After a two-year absence, fans of the Netflix fantasy drama "Sweet Tooth" were thrilled to see the entire Season 2 on the streaming platform April 27. When we left Gus (Christian Convery) at the end of the first season, he and the other hybrid children were scheming up a way to get out of the cell they'd been imprisoned in, with the decision made that the Chipmunk child would burrow out to find keys. At the same time, Tommy "Big Man" Jepperd (Nonso Anozie) woke up to find Aimee (Dania Ramirez) informing him that they were going to rescue the hybrids.

Introducing the new season is the familiar voice of James Brolin, who begins by telling viewers that this is "a story about the last men. The ones who tried to hurt us and the ones who tried to help." While he reads the story with sincerity, he surprisingly had no idea of the context behind what he was narrating. When he was asked by ScreenRant what it was like when he got the scripts, he admitted, "I was never allowed to read a script or a breakdown. I would get the lines I was doing the night before and print them out and get to look at them the night before."

He reads his lines different ways and lets the directors pick their favorite

Despite viewers feeling that his words were entwined with the story and that he had inside information to the future that others didn't, James Brolin admits that he was just making it up as he went along. "I'm surprised that they always had me winging it, and they would not tell me where it was going, and what I was doing," he told ScreenRant. "They would show me what I was talking about, but just that 20-second clip."

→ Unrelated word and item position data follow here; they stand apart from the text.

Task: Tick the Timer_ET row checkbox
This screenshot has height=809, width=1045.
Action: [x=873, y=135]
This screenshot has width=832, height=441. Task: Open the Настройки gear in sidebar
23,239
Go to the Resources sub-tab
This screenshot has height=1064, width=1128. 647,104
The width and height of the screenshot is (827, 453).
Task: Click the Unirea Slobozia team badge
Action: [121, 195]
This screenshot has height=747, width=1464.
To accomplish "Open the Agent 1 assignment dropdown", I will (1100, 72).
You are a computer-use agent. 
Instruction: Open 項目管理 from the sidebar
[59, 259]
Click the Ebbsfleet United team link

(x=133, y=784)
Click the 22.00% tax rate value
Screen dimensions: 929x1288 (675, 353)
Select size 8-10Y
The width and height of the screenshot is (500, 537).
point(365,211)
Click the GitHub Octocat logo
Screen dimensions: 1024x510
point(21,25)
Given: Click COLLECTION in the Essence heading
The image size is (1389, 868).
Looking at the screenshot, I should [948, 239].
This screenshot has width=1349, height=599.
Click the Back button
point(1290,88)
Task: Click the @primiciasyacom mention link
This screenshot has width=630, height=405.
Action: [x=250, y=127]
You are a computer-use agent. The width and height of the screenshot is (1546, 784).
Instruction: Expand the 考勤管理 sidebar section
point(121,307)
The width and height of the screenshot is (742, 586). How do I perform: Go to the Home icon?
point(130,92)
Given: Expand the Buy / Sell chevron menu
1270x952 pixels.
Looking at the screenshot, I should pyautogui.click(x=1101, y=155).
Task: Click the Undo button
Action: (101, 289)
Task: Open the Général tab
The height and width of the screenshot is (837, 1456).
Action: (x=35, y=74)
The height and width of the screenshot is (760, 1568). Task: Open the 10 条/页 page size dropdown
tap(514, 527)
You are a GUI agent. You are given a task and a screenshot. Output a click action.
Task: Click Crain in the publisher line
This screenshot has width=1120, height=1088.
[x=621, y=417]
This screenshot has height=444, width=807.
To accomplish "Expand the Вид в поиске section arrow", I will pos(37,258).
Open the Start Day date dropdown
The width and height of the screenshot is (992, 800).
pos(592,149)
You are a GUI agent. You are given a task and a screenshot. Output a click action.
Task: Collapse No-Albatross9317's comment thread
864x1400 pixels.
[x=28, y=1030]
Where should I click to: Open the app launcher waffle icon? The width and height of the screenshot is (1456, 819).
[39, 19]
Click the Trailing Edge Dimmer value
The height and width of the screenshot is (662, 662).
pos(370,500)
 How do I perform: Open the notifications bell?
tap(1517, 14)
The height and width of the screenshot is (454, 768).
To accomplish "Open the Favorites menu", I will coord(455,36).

Executive Producer Robert Downey Jr. got Brolin onboard for "Sweet Tooth." As the veteran actor explained, "Downey said, 'I want you, you're the guy we hear in our ear, and I have no other choice.'" Despite having a film and television career that began in 1961, Brolin only recently got into voiceover work, first with "Sweet Tooth," and then "Lightyear." Because he didn't know exactly what was happening in the episode beforehand, he would read each of his lines several times, and then let the director decide which delivery worked best. "It's awful when an actor is a director too, because I have gone, 'Oh, they picked the wrong one!'" he joked.